Changing type of xG columns to float

In [121]:
df = df.withColumn("xG_Home", col("xG_Home").cast("float"))
df = df.withColumn("xG_Away", col("xG_Away").cast("float"))

Deleting Notes column

In [122]:
df = df.drop("Notes")

Changing type of Attendance column to int

In [123]:
df = df.withColumn("Attendance", regexp_replace(col("Attendance"), ",", "").cast("integer"))

Creating column Match_result

In [124]:
df = df.withColumn("Score_diff", col("Home_score") - col("Away_Score"))

result_condition = when(col("Score_diff") > 0, "W").when(col("Score_diff") == 0, "D").otherwise("L")
df = df.withColumn("Match_result", result_condition)

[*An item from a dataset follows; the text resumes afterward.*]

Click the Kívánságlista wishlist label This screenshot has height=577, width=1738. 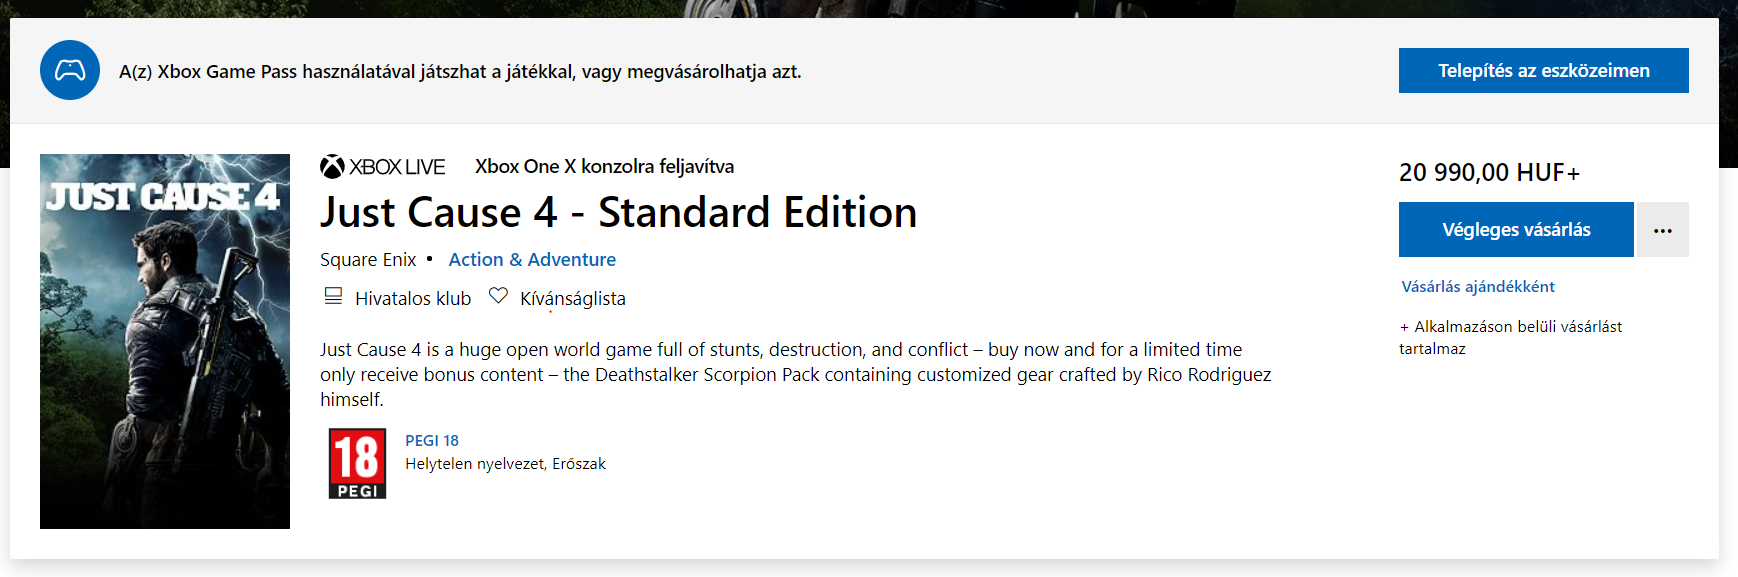(572, 299)
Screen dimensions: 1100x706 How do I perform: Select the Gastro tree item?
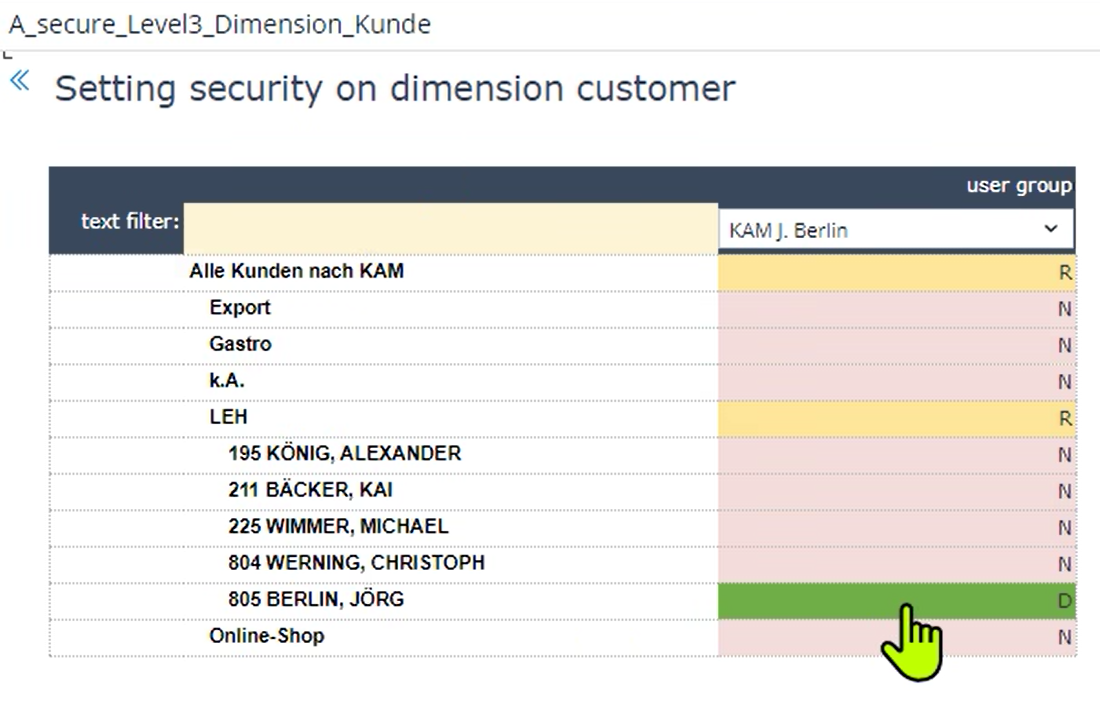[240, 344]
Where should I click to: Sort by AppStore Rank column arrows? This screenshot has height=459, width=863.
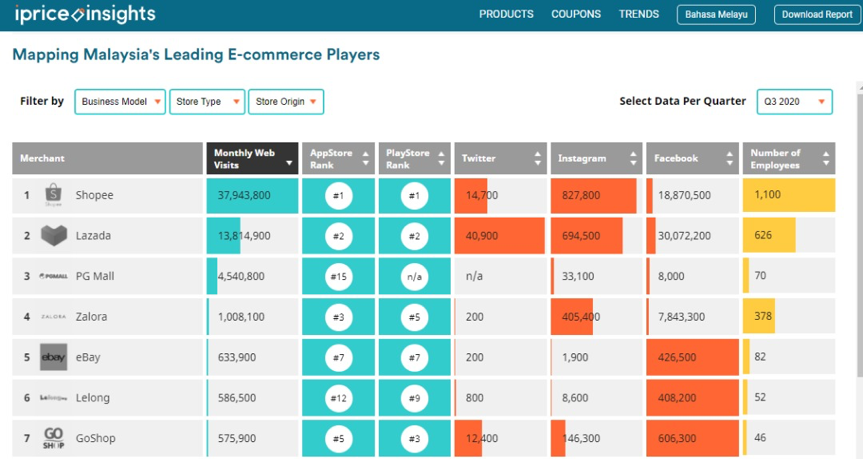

Creating column home_point_last_5_matches

In [125]:
df_copy = df.select("*")

In [206]:
df = df_copy.select("*")

In [207]:
#Creating two df where the main team is home team or away team
home_df = df.select(col("Date"), col("Home").alias("Team"), col("Away").alias("Opponent"), col("Match_result").alias("Result"))
away_df = df.select(col("Date"), col("Away").alias("Team"), col("Home").alias("Opponent"), when(col("Match_result") == "W", "L").when(col("Match_result") == "L", "W").otherwise("D").alias("Result"))

In [208]:
#Combining two df. Now we have with double the rows, beacuase we split the home and away team, to new rows
combined_df = home_df.union(away_df)
combined_df = combined_df.withColumn("Points", when(col("Result") == "W", 3).when(col("Result") == "L", 0).otherwise(1))

In [209]:
#Sum of last 5 matches
form_window = Window.partitionBy("Team").orderBy("Date").rowsBetween(-5, -1)

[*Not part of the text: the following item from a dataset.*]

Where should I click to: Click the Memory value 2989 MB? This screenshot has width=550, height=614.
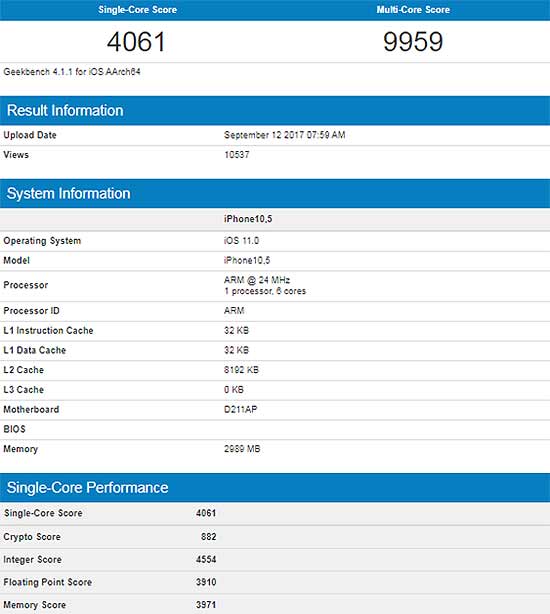[242, 449]
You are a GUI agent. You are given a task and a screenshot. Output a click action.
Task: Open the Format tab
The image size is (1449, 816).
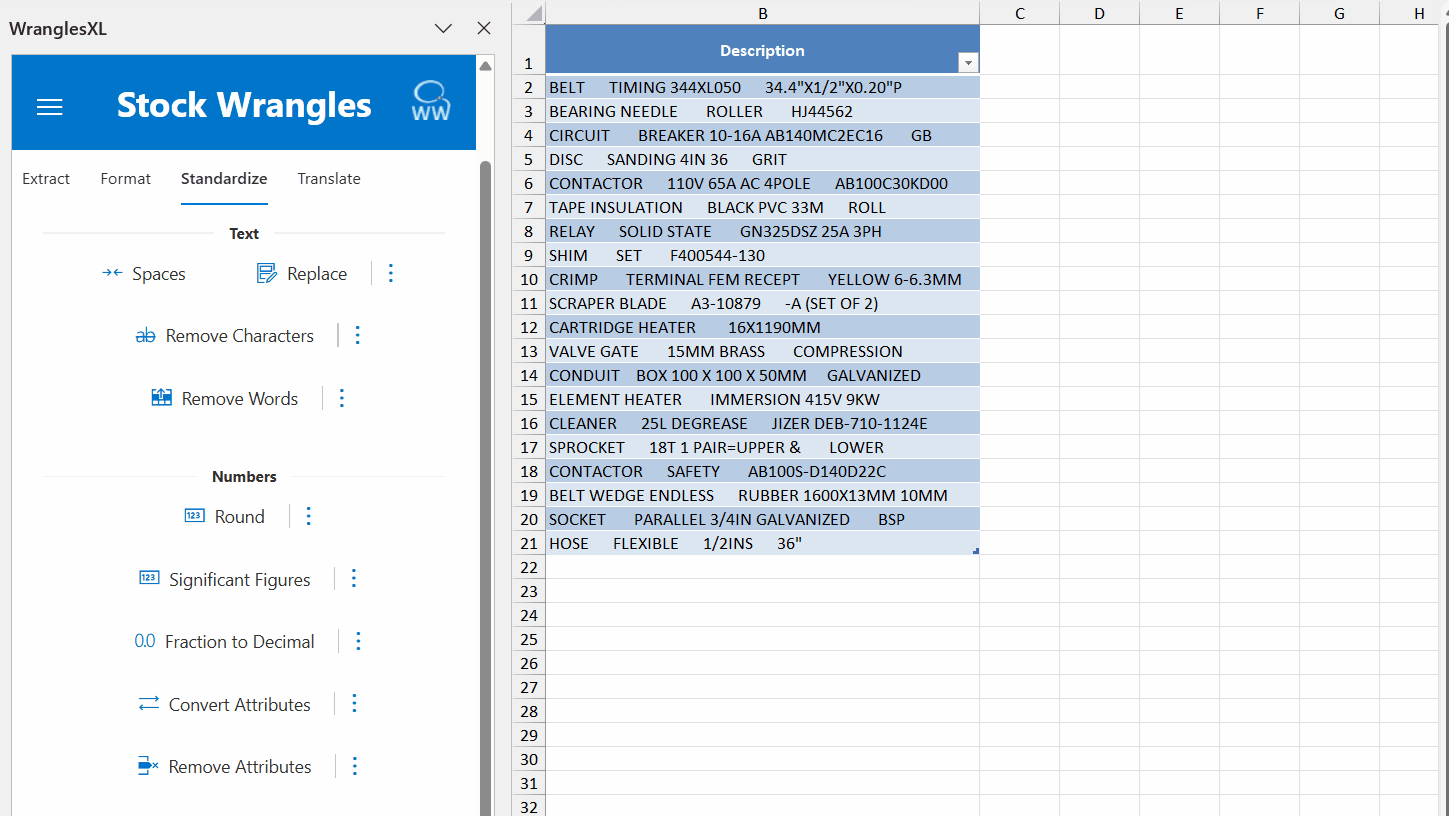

combined_df = combined_df.withColumn("Points_last_5_matches", sum("Points").over(form_window))

In [210]:
combined_df_prepared = combined_df.select("Date", "Team", "Points_last_5_matches").withColumnRenamed("Date", "Date_combined")

In [211]:
#Adding form column for the home team, to original df
df= df.join(combined_df_prepared, (df["Date"] == combined_df_prepared["Date_combined"]) & (df["Home"] == combined_df_prepared["Team"]), "left") \
       .withColumnRenamed("Points_last_5_matches", "Home_points_last_5_matches") \
       .drop("Date_combined", "Team")

In [None]:
#Adding form column for the away team, to original df
df = df.join(combined_df_prepared, (df["Date"] == combined_df_prepared["Date_combined"]) & (df["Away"] == combined_df_prepared["Team"]), "left") \
       .withColumnRenamed("Points_last_5_matches", "Away_points_last_5_matches") \
       .drop("Date_combined", "Team")

In [214]:
df.show(20)

+-----+-------+-------+--------------------+---------+---+---+----------+----+---------------+-----+---------------+----------+-----------------+----------------+----------+----------+----------+------------+--------------------------+--------------------------+
|index|xG_Home|xG_Away|        Match Report|   Season| Wk|Day|      Date|Time|           Home|Score|           Away|Attendance|            Venue|         Referee|Home_score|Away_score|Score_diff|Match_result|Home_points_last_5_matches|Away_points_last_5_matches|
+-----+-------+-------+--------------------+---------+---+---+----------+----+---------------+-----+---------------+----------+-----------------+----------------+----------+----------+----------+------------+--------------------------+--------------------------+
|    0|   NULL|   NULL|https://fbref.com...|2000-2001|  1|Sat|2000-08-19|NULL|   Leeds United|  2–0|        Everton|     40010|      Elland Road|Dermot Gallagher|         2|         0|         2|           W|   

In [41]:
#Creating points columns
df = df.withColumn("Home_Points", when(col("Match_result") == "W", 3).when(col("Match_result") == "D", 1).otherwise(0))
df = df.withColumn("Away_Points", when(col("Match_result") == "W", 3).when(col("Match_result") == "D", 1).otherwise(0))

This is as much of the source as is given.